Government Of Singapore Investment Corporation (Investment Guidelines)

04 Feb 2009

Date 4 February 2009

Question No. 923 (by Ms Penny Low, MP for Pasir Ris-Punggol GRC):

To ask the Minister for Finance (a) what are the mandate and investment guidelines of the Government of Singapore Investment Corporation (GIC); (b) what is its performance record so far, compared with its peers; (c) how have these guidelines changed since GIC's inception in 1981; and (d) whether the guidelines are too conservative or liberal for (i) a fund size that has multiplied substantially over the years and (ii) the investment climate going forward.

Reply by Finance Minister Tharman Shanmugaratnam:

The Government’s mandate for GIC is to achieve a reasonable rate of return above global inflation, over a long term horizon. In the last 20 years to March 2008, the average annual rate of return of the portfolio was 5.8% in Singapore dollar terms. This was 4.5% above global inflation. This data and more information can actually be found in the GIC Report published in September 2008.

GIC has performed well over the long term, in accordance with its mandate. In the current financial meltdown, GIC’s investments have lost value just like other institutional investors. Their overall value has however fallen by much less than the decline in global equity markets of 42% for 2008, mitigated by GIC’s decision early in the crisis to reduce its equity market exposures, and its diversified portfolio. Further, GIC takes a long term approach to investment management, which enables it to ride through the cycles, including the current severe down cycle. It is difficult to make meaningful direct comparisons between the performance of GIC and other institutional investors as the investment horizons, objectives and parameters vary widely.

The guidelines for GIC have not changed fundamentally over the years since its inception. However, GIC has gradually evolved its asset allocation strategy, from the early days when its emphasis was on fixed income instruments, towards an increased allocation for higher risk and higher returns investments like equities and alternative investments. This evolution has resulted in a more diversified and balanced portfolio, aimed at achieving long-term returns, but keeping to an acceptable risk level.

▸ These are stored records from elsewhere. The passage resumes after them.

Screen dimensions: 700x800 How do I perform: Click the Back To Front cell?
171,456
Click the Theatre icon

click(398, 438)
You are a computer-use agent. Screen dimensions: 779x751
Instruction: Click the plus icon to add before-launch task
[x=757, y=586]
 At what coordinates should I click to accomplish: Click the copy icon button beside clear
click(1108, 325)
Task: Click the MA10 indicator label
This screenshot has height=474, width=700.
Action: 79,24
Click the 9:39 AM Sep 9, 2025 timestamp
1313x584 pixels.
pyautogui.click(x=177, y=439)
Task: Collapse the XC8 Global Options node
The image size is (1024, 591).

The investment approach of seeking to achieve reasonable returns above global inflation within overall risk tolerance parameters set by the Government is appropriate for our purpose. It will grow the real value of Singapore’s reserves over time, which provide an important cushion for crisis situations like the current economic downturn, as well as generate a continual stream of income that can contribute towards the Government’s budgetary needs.

The Government will continue to review from time-to-time whether the guidelines are appropriate, given the investment objectives and the investment climate going forward.